Isolation, characterization, and cDNA cloning of a vampire bat salivary plasminogen activator.

Just think, from 1989 and we've spent all these intervening years going down the rathole of tPA rather than looking at something else like this. tPA is 32% effective and only a miniscule % get it.
http://www.jbc.org/content/264/30/17947.short

Abstract

Vampire bat saliva contains a plasminogen activator that presumably assists these hematophagous animals during feeding.
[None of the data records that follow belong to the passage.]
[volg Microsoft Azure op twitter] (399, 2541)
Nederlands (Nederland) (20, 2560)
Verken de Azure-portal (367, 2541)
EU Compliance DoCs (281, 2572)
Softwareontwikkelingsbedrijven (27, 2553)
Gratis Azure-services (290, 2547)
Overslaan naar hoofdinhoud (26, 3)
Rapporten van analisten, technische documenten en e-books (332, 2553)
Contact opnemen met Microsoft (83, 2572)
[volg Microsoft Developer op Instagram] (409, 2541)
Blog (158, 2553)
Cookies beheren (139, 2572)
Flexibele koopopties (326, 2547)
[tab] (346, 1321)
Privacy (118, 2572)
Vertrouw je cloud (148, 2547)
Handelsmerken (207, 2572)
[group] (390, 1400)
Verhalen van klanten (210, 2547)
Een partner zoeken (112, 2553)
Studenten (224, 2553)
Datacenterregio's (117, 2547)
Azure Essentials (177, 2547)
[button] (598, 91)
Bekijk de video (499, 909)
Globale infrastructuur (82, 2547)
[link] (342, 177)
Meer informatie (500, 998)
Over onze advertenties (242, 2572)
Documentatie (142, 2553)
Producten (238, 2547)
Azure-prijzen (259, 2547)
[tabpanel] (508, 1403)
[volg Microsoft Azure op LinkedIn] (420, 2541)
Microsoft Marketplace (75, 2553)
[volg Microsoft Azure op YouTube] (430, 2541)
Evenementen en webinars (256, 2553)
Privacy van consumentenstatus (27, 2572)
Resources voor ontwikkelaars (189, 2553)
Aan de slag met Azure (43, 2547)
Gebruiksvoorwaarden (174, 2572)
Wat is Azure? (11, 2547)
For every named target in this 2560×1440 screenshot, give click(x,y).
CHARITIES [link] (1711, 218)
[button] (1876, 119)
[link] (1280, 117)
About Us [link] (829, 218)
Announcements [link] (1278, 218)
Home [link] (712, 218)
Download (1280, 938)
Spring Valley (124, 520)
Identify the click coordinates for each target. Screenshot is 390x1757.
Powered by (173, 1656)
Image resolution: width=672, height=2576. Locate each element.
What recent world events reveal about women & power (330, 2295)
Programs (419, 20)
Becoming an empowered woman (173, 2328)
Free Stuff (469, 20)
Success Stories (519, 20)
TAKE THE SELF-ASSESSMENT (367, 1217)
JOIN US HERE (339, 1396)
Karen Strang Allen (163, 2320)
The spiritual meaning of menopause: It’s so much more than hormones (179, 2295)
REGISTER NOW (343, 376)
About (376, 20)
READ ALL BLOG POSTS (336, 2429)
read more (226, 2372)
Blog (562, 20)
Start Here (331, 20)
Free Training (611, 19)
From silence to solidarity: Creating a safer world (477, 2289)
Here, we report that the vampire bat salivary plasminogen activator, Bat-PA, is homologous( having the same or a similar relation) to tissue-type plasminogen activator (t-PA) but contains neither a kringle 2 domain nor a plasmin-sensitive processing site. Three Bat-PA species corresponding to full-length, finger-, and finger- epidermal growth factor homology domain- forms of t-PA have been isolated. Bat-PA(H), the full-length form, was purified and its activity has been characterized. Bat-PA(H) and t-PA are of similar efficacy when monitored for their abilities to catalyze plasminogen activation in the presence of a fibrin cofactor. Interestingly, Bat-PA activity toward plasminogen is stimulated 45,000-fold in the presence of fibrin I; the corresponding value for t-PA is only 205-fold. Bat-PA(H) is the only Bat-PA species which binds tightly to fibrin, although each of the three species exhibit remarkable stimulation by a fibrin cofactor.